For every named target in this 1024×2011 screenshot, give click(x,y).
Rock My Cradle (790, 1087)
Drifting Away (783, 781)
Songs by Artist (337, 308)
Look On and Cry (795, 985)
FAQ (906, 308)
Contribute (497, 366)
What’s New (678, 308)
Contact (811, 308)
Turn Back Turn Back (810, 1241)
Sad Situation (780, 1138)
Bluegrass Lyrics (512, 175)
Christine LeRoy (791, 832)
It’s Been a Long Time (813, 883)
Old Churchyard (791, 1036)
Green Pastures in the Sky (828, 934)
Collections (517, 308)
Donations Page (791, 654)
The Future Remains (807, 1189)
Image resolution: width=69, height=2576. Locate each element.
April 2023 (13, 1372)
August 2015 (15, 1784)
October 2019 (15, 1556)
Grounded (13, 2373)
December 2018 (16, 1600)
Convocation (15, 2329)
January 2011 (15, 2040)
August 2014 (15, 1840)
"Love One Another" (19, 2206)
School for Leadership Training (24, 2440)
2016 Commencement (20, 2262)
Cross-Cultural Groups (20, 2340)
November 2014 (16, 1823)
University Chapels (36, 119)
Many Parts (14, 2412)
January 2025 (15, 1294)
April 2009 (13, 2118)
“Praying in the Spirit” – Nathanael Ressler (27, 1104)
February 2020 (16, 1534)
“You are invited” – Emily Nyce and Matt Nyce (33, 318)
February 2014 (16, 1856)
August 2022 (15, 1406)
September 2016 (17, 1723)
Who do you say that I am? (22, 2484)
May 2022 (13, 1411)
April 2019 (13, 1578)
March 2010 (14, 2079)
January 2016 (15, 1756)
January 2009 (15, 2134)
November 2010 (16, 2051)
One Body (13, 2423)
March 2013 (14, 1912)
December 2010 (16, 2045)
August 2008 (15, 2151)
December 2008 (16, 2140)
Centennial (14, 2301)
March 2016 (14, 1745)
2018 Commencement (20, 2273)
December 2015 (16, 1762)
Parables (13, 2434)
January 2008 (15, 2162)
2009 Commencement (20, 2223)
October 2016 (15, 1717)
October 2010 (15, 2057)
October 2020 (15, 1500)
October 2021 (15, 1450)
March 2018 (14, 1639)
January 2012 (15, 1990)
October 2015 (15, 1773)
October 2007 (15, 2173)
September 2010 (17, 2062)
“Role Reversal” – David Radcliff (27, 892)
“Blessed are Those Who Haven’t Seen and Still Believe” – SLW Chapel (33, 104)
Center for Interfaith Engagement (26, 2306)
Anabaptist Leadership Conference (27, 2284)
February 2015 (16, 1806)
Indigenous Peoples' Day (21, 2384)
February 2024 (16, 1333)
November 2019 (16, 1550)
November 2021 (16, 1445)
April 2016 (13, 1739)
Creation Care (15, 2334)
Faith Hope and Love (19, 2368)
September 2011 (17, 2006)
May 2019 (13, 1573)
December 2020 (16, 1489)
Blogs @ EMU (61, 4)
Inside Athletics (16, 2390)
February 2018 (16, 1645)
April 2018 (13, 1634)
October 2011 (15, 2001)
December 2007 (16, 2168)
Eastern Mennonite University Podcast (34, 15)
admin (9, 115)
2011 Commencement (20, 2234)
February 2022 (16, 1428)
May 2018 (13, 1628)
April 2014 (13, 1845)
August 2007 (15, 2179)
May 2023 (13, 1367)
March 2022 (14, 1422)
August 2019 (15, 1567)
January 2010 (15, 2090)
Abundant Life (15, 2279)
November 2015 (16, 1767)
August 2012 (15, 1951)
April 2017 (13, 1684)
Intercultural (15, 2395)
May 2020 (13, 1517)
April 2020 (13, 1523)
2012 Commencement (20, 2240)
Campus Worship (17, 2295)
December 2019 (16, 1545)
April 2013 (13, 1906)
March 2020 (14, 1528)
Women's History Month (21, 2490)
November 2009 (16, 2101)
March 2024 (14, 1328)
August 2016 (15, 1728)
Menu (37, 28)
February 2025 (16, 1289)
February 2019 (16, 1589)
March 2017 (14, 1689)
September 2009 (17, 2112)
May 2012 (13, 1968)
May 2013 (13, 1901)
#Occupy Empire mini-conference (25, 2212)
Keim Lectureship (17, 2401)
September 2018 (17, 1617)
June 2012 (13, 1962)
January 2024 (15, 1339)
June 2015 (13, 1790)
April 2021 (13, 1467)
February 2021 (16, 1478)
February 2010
________
*TASK OBJECTIVE:* An exact, complete copy of the lines above from the one with "February 2024 (16, 1333)" through the one with "March 2017 (14, 1689)" is the whole answer.

*WRITTEN REPLY:*
February 2024 (16, 1333)
November 2019 (16, 1550)
November 2021 (16, 1445)
April 2016 (13, 1739)
Creation Care (15, 2334)
Faith Hope and Love (19, 2368)
September 2011 (17, 2006)
May 2019 (13, 1573)
December 2020 (16, 1489)
Blogs @ EMU (61, 4)
Inside Athletics (16, 2390)
February 2018 (16, 1645)
April 2018 (13, 1634)
October 2011 (15, 2001)
December 2007 (16, 2168)
Eastern Mennonite University Podcast (34, 15)
admin (9, 115)
2011 Commencement (20, 2234)
February 2022 (16, 1428)
May 2018 (13, 1628)
April 2014 (13, 1845)
August 2007 (15, 2179)
May 2023 (13, 1367)
March 2022 (14, 1422)
August 2019 (15, 1567)
January 2010 (15, 2090)
Abundant Life (15, 2279)
November 2015 (16, 1767)
August 2012 (15, 1951)
April 2017 (13, 1684)
Intercultural (15, 2395)
May 2020 (13, 1517)
April 2020 (13, 1523)
2012 Commencement (20, 2240)
Campus Worship (17, 2295)
December 2019 (16, 1545)
April 2013 (13, 1906)
March 2020 (14, 1528)
Women's History Month (21, 2490)
November 2009 (16, 2101)
March 2024 (14, 1328)
August 2016 (15, 1728)
Menu (37, 28)
February 2025 (16, 1289)
February 2019 (16, 1589)
March 2017 (14, 1689)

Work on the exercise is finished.